8. A highly absorbent nonwoven fabric having a basis weight in the range of three ounces to about eight ounces per square yard free from added binders and consisting essentially of 50 to 75 weight percent wood pulp basis the dry weight of the fibers and 25 to 50 weight percent synthetic fibers having a fiber length in the range of one-quarter inch to one inch uniformly admixed with one another in a wet-laid web and hydroentangled under sufficient energy to form a compact, highly absorbent fabric.
9. A nonwoven fabric according to claim 8 wherein the dry weight ratio of wood pulp to synthetic fibers is in the range of from about 1 to about 3.
10. A nonwoven fabric according to claim 8 wherein the synthetic fiber is a polypropylene fiber.
11. A nonwoven fabric according to claim 8 wherein the synthetic fiber is a nylon fiber.
12. A nonwoven fabric according to claim 8 wherein the synthetic fiber is a polyester fiber.

This invention relates to highly absorbent hydroentangled nonwoven fabrics containing wood pulp and textile length fibers, and to methods of their preparation. In one of its more specific aspects, the present invention relates to a unique apertured or nonapertured composite fabric consisting essentially of a relatively high proportion of wood pulp intimately entangled with synthetic staple fibers.
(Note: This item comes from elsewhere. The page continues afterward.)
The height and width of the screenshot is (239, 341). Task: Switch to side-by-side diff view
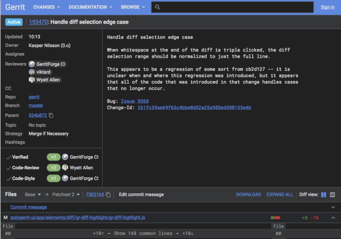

In another of its more specific aspects, a non-apertured, strong, highly absorbent fabric suitable for use as disposable surgical toweling is produced by blending wood pulp and staple synthetic polymer fibers, dispersing the blend of fibers in an aqueous carrier, forming a wet-laid web of blended fibers, and subjecting the wet-laid web to the action of high pressure fluid jets.

Composite webs made up of various combinations of fibers are known in the prior art. Nonwoven fabrics in which staple length textile fibers are hydroentangled with continuous filaments are disclosed in U.S. Pat. Nos. 3,494,821 and 4,144,370. In U.S. Pat. No. 3,917,785, staple rayon fibers are blended with wood pulp, supported on an impermeable patterned support, and subjected to the force of water from jets to hydroentangle the fibers and form an apertured fabric. In U.S. Pat. Nos. 3,917,785 and 4,442,161, a layer of textile fibers, which may be mixed with wood pulp, is supported on a foraminous screen and hydroentangled by means of hydraulic jets to form a non-woven fabric.

Nonwoven fibrous webs comprising mixtures of wood pulp and synthetic fibers have high moisture absorption capabilities and may be inexpensively produced by conventional papermaking procedures. However, such products also tend to have relatively low wet strength properties and lack sufficient strength for many applications, for example, for use as surgical towels, household cloths, food service wipes and industrial machinery wipes. The strength of such products may be improved by including a bonding agent in the fiber furnish or by application of an adhesive binder to the formed web. While the strength characteristics of the web are improved by use of an adhesive binder, such as a synthetic resin latex, the liquid absorption capability of the web is correspondingly decreased.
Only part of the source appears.